Sklithro (Greek: Σκλήθρο, before 1927: Ζέλενιτς - Zelenits; Bulgarian and Macedonian: , Zelenìche) is a small village located about 40 kilometres southwest of Florina, the capital of Florina regional unit in northwestern Greece. It is situated in a valley at the foot of the Vitsi mountain range halfway along the Amyntaio – Kastoria local road.

Sklithro is currently inhabited by 532 permanent residents (2011 census).

History 

In 1845 the Russian slavist Victor Grigorovich recorded Zelenich as mainly Bulgarian village.

At its peak in the first part of the twentieth century, the population of the village had reached about 3,500 inhabitants. There were two Bulgarian and one Greek school in the village in the beginning of 20th century. 

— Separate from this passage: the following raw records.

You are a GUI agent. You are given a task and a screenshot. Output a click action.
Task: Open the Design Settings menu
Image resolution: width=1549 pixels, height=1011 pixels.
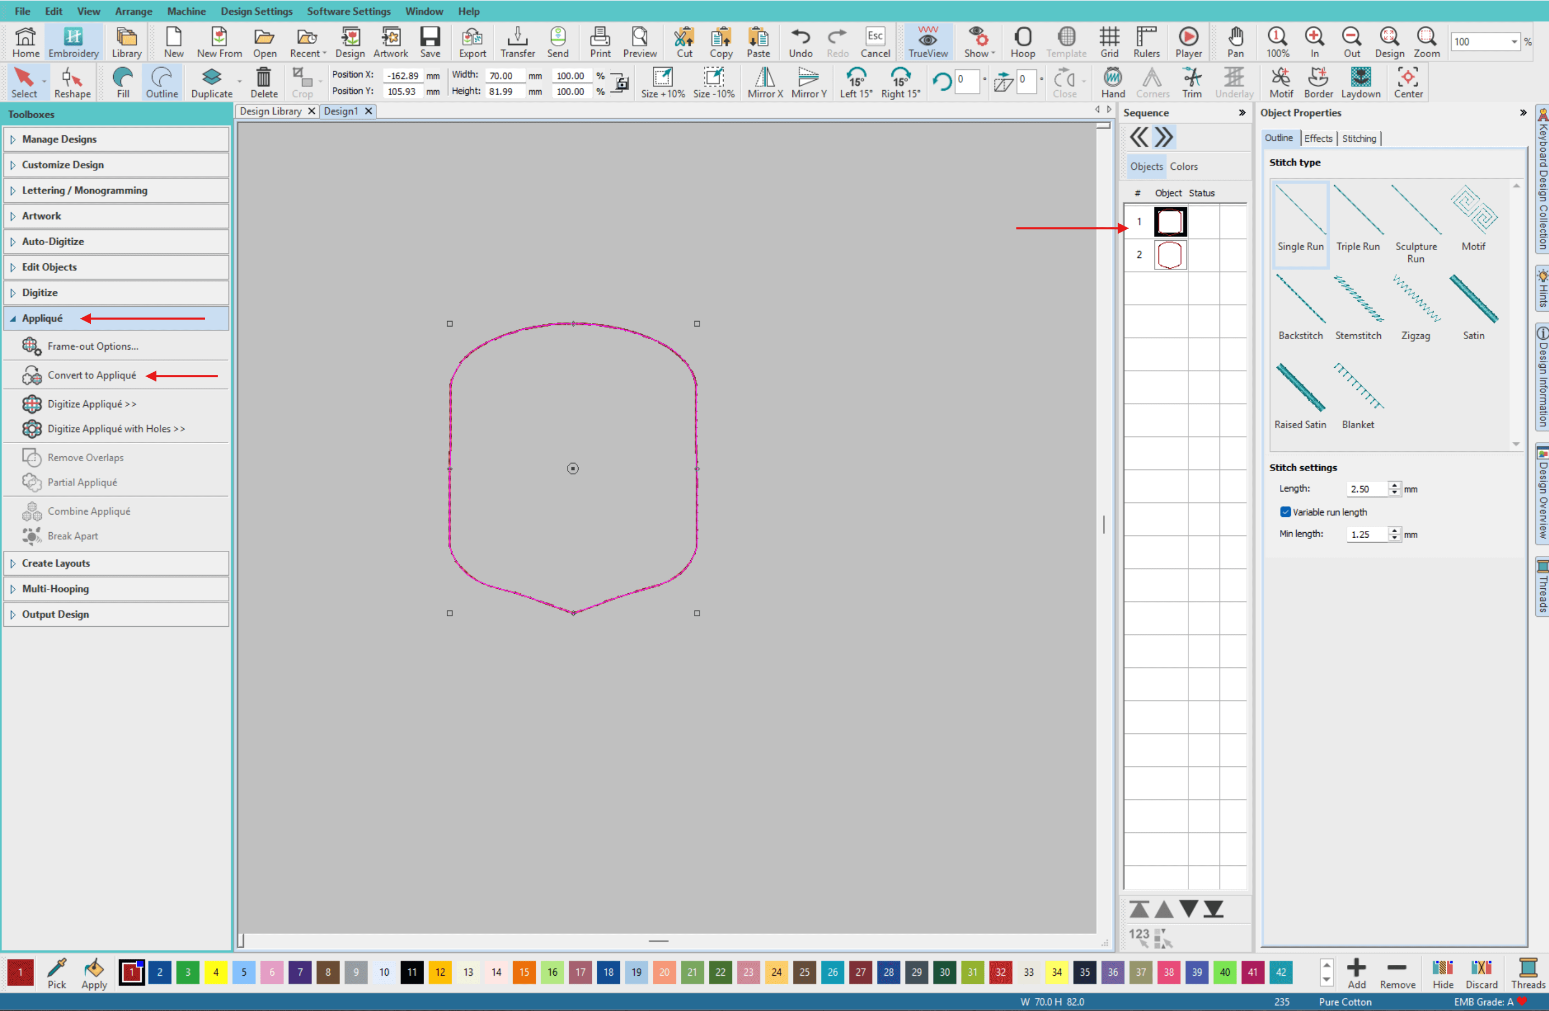(x=256, y=11)
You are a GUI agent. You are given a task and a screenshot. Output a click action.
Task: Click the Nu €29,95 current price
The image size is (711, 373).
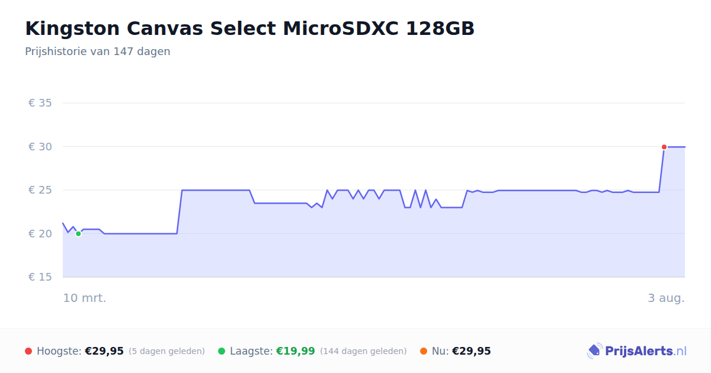pos(472,351)
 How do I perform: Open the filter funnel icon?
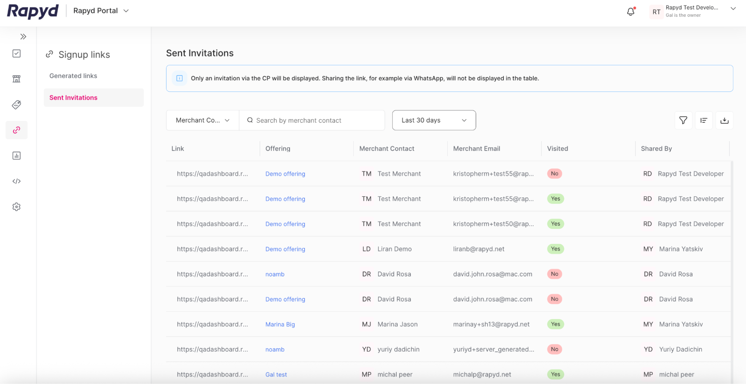[683, 120]
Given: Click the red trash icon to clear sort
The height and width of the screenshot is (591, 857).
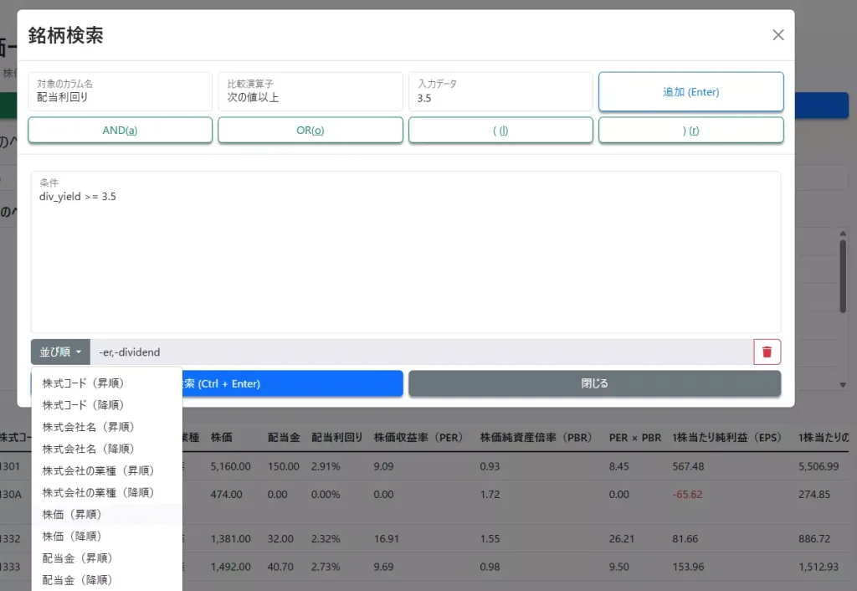Looking at the screenshot, I should pyautogui.click(x=767, y=352).
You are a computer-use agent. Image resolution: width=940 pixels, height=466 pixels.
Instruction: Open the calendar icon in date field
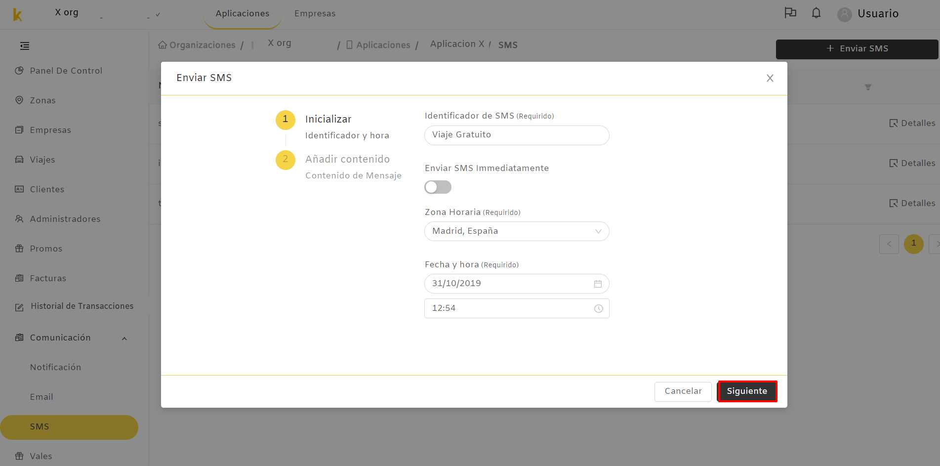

The Greek census (1920) recorded 2,219 people in the village and in 1923 there were 1,100 inhabitants (or 170 families) who were Muslim. Following the Greek-Turkish population exchange, in 1926 within Zelenits there were refugee families from East Thrace (23), Asia Minor (53), the Caucasus (10) and three others from an unidentified location. The Greek census (1928) recorded 1347 village inhabitants. There were 87 refugee families (379 people) in 1928. 

The population decrease can be attributed to many causes including World War I, the population exchange with Turkey following the Treaty of Lausanne, World War II, as well as the Greek Civil War which affected Sklithro and the surrounding region. Following the Civil War, the village saw an exodus of people migrating to North America, Australia, and other European countries, where opportunity and a better way of life existed. 

Sklithro had 623 inhabitants in 1981. In fieldwork done by Riki Van Boeschoten in late 1993, Sklithro was populated by Slavophones and a Greek population descended from Anatolian Greek refugees who arrived during the population exchange. 

In the modern period, the village is experiencing a bit of a rejuvenation. Many of the formerly abandoned homes have been or are in the process of being renovated. Agriculture continues to be the mainstay of the village and is celebrated with an annual potato festival in the month of August. During the summer months tourism also plays an important role, with visitors including former residents or their decedents. Also, nearby are the tourist attractions of Nymfaio and the Arcturos bear refuge.